— WRITTEN PROBLEM —
Revise the records below so that every "Instruction" becomes "Command", and leave everything else unchanged.

-- start of MATERIAL FOR THE TASK --

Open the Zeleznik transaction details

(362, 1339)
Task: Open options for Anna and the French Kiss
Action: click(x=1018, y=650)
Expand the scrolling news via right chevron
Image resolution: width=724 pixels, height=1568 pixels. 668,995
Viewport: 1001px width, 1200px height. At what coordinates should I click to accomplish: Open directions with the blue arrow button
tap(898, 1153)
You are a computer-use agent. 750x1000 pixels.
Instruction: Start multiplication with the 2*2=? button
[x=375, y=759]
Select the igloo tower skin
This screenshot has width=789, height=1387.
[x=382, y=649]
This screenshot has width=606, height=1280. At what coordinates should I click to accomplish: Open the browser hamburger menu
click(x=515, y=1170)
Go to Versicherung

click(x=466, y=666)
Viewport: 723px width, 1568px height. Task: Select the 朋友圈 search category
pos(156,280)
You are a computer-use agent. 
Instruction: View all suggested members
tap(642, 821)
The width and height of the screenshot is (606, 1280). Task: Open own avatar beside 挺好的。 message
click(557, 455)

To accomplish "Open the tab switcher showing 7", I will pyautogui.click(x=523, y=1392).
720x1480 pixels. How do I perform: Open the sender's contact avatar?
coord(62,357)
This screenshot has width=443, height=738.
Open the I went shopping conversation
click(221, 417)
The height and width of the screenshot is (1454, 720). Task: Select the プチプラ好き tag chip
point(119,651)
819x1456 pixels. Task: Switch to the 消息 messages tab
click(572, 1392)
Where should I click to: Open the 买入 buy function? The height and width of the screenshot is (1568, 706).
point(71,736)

-- end of MATERIAL FOR THE TASK --

— RESULT —
Open the Zeleznik transaction details

(362, 1339)
Task: Open options for Anna and the French Kiss
Action: click(x=1018, y=650)
Expand the scrolling news via right chevron
Image resolution: width=724 pixels, height=1568 pixels. 668,995
Viewport: 1001px width, 1200px height. At what coordinates should I click to accomplish: Open directions with the blue arrow button
tap(898, 1153)
You are a computer-use agent. 750x1000 pixels.
Command: Start multiplication with the 2*2=? button
[x=375, y=759]
Select the igloo tower skin
This screenshot has width=789, height=1387.
[x=382, y=649]
This screenshot has width=606, height=1280. At what coordinates should I click to accomplish: Open the browser hamburger menu
click(x=515, y=1170)
Go to Versicherung

click(x=466, y=666)
Viewport: 723px width, 1568px height. Task: Select the 朋友圈 search category
pos(156,280)
You are a computer-use agent. 
Command: View all suggested members
tap(642, 821)
The width and height of the screenshot is (606, 1280). Task: Open own avatar beside 挺好的。 message
click(557, 455)

To accomplish "Open the tab switcher showing 7", I will pyautogui.click(x=523, y=1392).
720x1480 pixels. How do I perform: Open the sender's contact avatar?
coord(62,357)
This screenshot has width=443, height=738.
Open the I went shopping conversation
click(221, 417)
The height and width of the screenshot is (1454, 720). Task: Select the プチプラ好き tag chip
point(119,651)
819x1456 pixels. Task: Switch to the 消息 messages tab
click(572, 1392)
Where should I click to: Open the 买入 buy function? The height and width of the screenshot is (1568, 706).
point(71,736)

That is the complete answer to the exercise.